I believe that oocyte retrievals for in vitro fertilization (IVF) are best performed by fellowship-trained reproductive endocrinologists (REI’s).
I also believe that anyone who needs IVF in order to have a family should have access to it.
But when does our intention to make IVF available to everyone who needs run in the constraint of insisting that only REI’s perform the egg retrieval?
Let’s do the math.
The data dump:
1500 REI’s in the US, 1250 practicing (Stadtmauer et al.)
2020 CDC statistics: 133,000 oocyte retrievals to produce approximately 75,000 live births for women using their own eggs
Number of retrievals per active REI: 106 per year, 2.3 per week, 46 work weeks/yr
In the past, I modeled IVF demand from the ground up, starting with indications and prevalence/incidence statistics for infertility, recurrent loss management, genetic disease prevention, LGBTQ needs, and oncofertility. Using very conservative assumptions, I came up with a US need for enough IVF capacity to produce at least 1.1 million babies per year. I did not model egg freezing for risk mitigation for infertility (some call it elective egg freezing) since I lacked confidence the accuracy of the model.
For our purposes, let’s be even more conservative, and estimate IVF needs only sufficient to bring us back to population replacement rates. For the US, this means making up a shortfall of about 827,500 babies per year.
In 2020, we performed 133,000 oocyte retrievals and produced 75,000 live births. If we maintain a similar ratio, we would need to perform 1,467,000 egg retrievals.
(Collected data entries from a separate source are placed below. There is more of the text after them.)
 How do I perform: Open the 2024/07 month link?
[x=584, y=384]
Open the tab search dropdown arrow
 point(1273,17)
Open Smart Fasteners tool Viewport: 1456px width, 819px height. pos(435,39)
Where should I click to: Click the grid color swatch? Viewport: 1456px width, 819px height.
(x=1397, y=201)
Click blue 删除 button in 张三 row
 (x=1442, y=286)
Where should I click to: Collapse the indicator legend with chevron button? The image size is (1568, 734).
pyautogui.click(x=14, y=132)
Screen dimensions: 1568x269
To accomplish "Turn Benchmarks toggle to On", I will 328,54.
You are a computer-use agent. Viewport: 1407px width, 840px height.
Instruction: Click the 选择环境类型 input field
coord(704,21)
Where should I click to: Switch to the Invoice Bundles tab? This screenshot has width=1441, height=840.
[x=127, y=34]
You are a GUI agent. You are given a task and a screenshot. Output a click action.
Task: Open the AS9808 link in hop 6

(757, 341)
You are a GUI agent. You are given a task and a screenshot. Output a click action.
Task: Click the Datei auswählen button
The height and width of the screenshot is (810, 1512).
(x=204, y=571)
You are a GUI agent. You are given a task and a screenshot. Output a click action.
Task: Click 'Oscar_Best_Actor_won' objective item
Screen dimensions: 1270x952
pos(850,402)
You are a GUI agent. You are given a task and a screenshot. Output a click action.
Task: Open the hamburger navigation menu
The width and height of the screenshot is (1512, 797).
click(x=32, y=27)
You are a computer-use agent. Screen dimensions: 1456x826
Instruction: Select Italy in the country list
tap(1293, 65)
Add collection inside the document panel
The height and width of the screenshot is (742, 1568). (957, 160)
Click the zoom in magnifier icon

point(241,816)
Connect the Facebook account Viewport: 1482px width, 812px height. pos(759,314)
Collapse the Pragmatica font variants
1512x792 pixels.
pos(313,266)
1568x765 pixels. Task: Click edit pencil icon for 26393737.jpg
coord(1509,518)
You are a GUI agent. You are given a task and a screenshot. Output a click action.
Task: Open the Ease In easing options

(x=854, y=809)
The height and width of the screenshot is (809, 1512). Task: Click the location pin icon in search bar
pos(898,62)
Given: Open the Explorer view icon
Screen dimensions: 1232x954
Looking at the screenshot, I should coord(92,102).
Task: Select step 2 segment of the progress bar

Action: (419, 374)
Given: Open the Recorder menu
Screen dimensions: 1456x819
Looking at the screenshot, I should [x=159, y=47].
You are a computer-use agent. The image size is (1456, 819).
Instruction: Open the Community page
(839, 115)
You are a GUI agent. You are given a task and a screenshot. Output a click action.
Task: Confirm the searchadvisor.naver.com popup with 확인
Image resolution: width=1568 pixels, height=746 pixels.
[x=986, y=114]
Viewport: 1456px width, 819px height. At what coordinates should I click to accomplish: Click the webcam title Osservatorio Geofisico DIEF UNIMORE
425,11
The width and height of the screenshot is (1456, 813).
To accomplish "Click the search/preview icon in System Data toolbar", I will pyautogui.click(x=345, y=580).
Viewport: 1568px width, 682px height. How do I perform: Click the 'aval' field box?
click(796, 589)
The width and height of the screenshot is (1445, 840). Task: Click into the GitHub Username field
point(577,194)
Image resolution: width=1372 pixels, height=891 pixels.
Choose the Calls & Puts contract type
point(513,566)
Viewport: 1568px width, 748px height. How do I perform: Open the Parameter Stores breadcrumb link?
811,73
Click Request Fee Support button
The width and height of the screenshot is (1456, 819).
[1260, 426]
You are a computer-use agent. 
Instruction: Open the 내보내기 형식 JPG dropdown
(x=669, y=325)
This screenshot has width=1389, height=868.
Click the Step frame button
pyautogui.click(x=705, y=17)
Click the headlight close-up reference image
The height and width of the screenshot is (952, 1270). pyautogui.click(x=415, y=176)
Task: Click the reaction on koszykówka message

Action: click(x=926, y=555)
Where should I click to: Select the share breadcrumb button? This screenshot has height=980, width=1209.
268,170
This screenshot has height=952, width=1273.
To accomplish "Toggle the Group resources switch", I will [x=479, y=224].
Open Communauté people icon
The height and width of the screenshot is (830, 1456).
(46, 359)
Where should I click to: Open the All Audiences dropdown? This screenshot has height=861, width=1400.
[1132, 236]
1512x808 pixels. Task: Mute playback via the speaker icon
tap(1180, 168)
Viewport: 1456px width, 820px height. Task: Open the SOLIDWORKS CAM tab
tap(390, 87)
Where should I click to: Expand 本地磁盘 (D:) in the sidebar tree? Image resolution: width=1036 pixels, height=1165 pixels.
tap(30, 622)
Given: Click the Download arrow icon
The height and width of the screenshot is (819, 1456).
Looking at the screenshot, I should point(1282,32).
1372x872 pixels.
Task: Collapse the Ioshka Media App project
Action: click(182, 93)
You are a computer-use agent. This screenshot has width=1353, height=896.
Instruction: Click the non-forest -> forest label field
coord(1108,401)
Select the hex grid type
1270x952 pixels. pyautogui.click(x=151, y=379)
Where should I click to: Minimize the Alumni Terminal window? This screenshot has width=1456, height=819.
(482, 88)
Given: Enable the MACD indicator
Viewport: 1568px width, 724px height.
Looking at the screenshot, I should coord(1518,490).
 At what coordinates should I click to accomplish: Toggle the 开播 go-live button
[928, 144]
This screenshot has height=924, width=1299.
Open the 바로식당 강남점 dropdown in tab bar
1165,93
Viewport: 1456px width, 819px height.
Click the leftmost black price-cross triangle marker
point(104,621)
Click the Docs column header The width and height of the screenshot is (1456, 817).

Instead of performing 2.3 retrievals per week, each active REI would be responsible for 25 retrievals per week for patients trying to conceive that year, using their own eggs.
Can every REI scale this part of their work load 10x? Does every REI want to? When does fatigue set in and negatively impact the same outcome that we are trying to optimize?
Complicated questions, but like with all engineering problems, doing the math helps.